Well ... now that you mention it, I did not make the connection between the previous thread and this. So the cracked tiles happen to be just above a pier that was away from the bearer and not taking the load. Interesting. Well, you packed it now, that should even out the load and stop the bearer from flexing.

----------


## Watters

> ...more likely just overall structural movement due to reactive clay soil. BCA has been amended to take reactive soils into account since 1989, but they are always a problem - thats why properly designed & constructed 'floating' slabs are the preferred choice.
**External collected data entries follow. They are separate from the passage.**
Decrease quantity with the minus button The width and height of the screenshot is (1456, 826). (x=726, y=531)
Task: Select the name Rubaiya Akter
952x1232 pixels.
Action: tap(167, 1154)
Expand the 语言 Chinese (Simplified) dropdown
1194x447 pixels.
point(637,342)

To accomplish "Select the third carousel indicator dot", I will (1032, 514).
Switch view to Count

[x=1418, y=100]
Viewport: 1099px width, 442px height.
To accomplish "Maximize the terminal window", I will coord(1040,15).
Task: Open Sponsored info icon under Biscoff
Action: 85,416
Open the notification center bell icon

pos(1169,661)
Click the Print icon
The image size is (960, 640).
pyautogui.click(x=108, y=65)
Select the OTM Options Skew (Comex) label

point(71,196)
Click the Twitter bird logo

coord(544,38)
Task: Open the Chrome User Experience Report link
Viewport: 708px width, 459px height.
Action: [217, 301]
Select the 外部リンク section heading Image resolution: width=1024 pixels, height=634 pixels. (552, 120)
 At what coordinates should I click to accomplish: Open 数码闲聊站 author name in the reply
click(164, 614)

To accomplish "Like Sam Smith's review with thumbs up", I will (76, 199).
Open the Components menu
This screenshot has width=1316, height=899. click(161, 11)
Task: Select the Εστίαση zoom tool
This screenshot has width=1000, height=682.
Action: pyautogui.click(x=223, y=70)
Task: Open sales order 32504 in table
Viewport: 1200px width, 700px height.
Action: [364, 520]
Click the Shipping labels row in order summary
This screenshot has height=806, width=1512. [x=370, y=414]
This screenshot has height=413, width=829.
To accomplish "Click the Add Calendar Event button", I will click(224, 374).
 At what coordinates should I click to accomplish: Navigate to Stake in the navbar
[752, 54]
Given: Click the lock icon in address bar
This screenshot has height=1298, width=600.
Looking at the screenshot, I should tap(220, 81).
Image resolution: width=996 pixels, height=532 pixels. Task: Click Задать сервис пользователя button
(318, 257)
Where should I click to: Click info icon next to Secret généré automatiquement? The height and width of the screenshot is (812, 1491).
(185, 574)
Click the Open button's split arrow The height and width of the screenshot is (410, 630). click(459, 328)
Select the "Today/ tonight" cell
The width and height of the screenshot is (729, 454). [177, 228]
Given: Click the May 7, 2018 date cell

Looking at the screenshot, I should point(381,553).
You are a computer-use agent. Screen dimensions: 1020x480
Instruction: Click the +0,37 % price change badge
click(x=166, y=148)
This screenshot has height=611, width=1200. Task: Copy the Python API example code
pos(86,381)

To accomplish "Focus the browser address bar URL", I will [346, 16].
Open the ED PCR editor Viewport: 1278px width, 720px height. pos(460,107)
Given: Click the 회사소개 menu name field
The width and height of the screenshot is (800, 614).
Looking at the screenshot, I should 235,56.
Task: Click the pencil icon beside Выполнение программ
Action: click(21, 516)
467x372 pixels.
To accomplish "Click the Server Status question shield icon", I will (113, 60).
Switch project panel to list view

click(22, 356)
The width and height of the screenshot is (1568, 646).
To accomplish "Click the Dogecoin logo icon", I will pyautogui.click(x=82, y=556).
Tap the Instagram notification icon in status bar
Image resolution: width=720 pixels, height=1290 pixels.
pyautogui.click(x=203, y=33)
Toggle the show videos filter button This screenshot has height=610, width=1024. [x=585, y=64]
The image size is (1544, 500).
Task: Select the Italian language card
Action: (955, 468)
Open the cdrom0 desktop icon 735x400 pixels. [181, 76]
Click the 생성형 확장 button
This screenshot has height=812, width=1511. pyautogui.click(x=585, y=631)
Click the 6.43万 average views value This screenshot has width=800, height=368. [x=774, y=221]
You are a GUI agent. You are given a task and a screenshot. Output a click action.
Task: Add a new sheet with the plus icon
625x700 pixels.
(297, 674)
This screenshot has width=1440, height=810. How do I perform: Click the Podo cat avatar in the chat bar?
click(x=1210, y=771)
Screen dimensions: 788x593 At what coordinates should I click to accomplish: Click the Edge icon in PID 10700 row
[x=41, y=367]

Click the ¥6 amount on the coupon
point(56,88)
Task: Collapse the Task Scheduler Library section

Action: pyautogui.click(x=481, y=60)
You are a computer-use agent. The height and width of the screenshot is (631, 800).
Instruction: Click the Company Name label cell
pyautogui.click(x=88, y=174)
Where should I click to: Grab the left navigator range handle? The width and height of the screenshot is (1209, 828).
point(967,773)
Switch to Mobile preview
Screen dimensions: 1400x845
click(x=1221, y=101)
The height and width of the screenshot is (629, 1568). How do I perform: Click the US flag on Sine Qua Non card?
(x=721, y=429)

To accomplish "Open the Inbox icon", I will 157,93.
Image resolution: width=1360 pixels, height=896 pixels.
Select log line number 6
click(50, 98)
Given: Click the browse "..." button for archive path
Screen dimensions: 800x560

  Interesting, the villa was built in 1989. Sadly, a floating slab is not an option. 
I have stopped water from strong rains from getting under the house which is what used to happen. Hopefully that will stop any expansionary tendancy of the clay in the subfloor but I guess it is a lottery. 
I can only hope that putting down tile underlay on the stripped back yellow tongue chipboard, waterproof using stretchy rubber membrane (Crommelin Wettite), screed with a 50mm x 50mm galv mesh, more waterproofing, then finally tiles (a little bit smaller than the old ones) put down with Monoflex tile adhesive will provide a better outcome for the floor than the way it was before. Also floor flanges will be installed for the vanity and toilet pipes (there were no flanges in the old arrangement) and better puddle flanges (Wondercap) will be installed for the shower waste and main floor waste. Oh, and no more fibreglass either.

----------


## METRIX

Be careful if your going to grind the new flooring for puddle flange, these product have high content of Silica, ground up it's just as bad as the big A.

----------


## Pendejo

I know quite a lot about borers; I have a lot of experience with them. Those holes are not furniture beetle holes (aka borer or woodworm). Hope this helps. 
The black discolouration suggests perhaps the powderpost lyctid beetle. 
In any event, bifenthrin is a good choice.

----------


## Watters

> I know quite a lot about borers; I have a lot of experience with them. Those holes are not furniture beetle holes (aka borer or woodworm). Hope this helps. 
> The black discolouration suggests perhaps the powderpost lyctid beetle. 
> In any event, bifenthrin is a good choice.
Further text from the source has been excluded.